Engaging in a project of this nature emerged from a desire to pursue a personal passion project centered on data analysis. The project involved the examination of personal data, intending to visualize intriguing insights through the use of MS. Excel and Power BI .WhatsApp whether embraced or not, has undeniably become an indispensable aspect of our daily lives, fostering instantaneous communication with friends, family, and colleagues. However, have you ever contemplated the potential valuable revelations concealed within those chat logs? Recently, I embarked on a journey to explore various facets of our Data Analytics Class WhatsApp group chat.

Within this report, I will accompany you on this captivating voyage of data analysis, elucidating how I converted unprocessed chat data into significant revelations. I aim to provide a comprehensive account of the steps I undertook. Nevertheless, before delving into each stage of this process, it is imperative to emphasize the importance of seeking consent from the group’s administrator if you intend to embark on a similar data analysis venture. The steps I took on this report are as follows:

  • Report Requirement(My Objectives)
  • Data Collection and Cleaning
  • Analyzing Data and Dashboard building with Power-Bi
  • Insights and Recommendations
  • Data & Report Limitation
  • Conclusion & Reference

REPORT REQUIREMENT (MY OBJECTIVES)

When I first conceptualized this project, the primary objective behind crafting this report was to gain insights into the overarching conversational trends within the group and pinpoint the period of peak activity, effectively identifying the peak hours. Yet, as I delved deeper into the report’s design, my interest also extended to crafting a report that would offer individual members of the group the opportunity to assess their engagement levels over time. In essence, the report needed to encompass both an overview of group activity trends and a personalized view of each member’s participation.

Equipped with my preferred data preparation and visualization tools, MS Excel and Power BI, I embarked on the journey to realize these fundamental objectives:

  • Determining peak time
  • Determining the total number of participants (USERS),
  • Total messages by Day, month, and year,
  • Determining who, apart from the group Admins/instructors, had the most comments in the group.

DATA COLLECTION AND CLEANING

To get the WhatsApp chat data, I simply exported the chat from the WhatsApp group by navigating to the ellipsis (:) at the top right corner of the group chat selecting “More”>” Export Chat”>” Without media”>” my email account” on (Android), While on (iPhone) go to the group info page scroll down and selecting “Export Chat”>” Without media”>” my email account”. That exported the chat as a text file to my mail. However, with this method, one is limited to only 40,000 messages (without media) so I’m using it from just when I joined the group to the day I started this project (11/22/21 to 10/24/23). The exported chats needed to be cleaned (transformed) for ease of analysis and it was done using Notepad, Excel spreadsheet, and Power Query.
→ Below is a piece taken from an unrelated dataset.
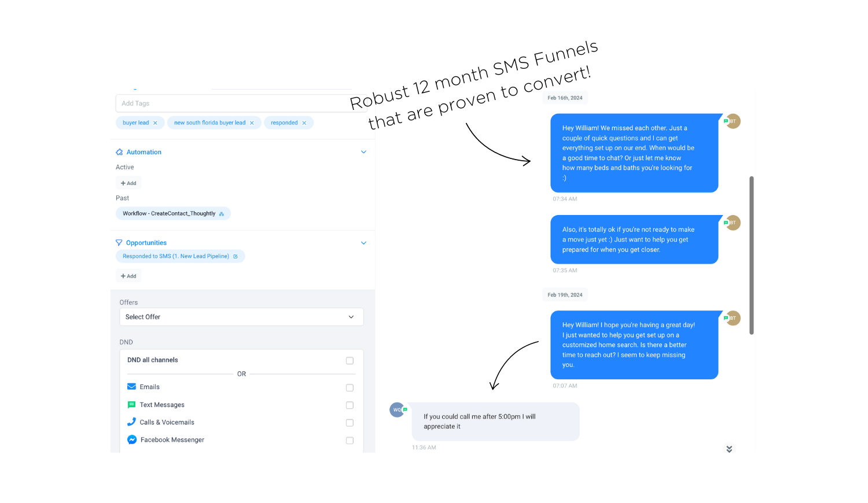This screenshot has height=503, width=868.
Task: Open the Select Offer dropdown
Action: (x=241, y=317)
Fig.01: (text file in email)

Fig.01: (text file in email)

Opened the file and it took me to a text file.

Fig.02: (txt file in local disk)

Double-click to open the text file on Notepad;

It will look like this …

Fig.03: (txt file opened in Notepad)

Take a quick look through this data, yes, it’s a mess on this form, I cannot do anything with the data, I had to clean it.

For me, this is the most difficult part of this project. Trust me I spent a lot of time trying to figure it out. Expecting a good result by Analyzing the dataset without cleaning it, is like hopping for a good sleep on a bed filled with bugs. So let’s clean it.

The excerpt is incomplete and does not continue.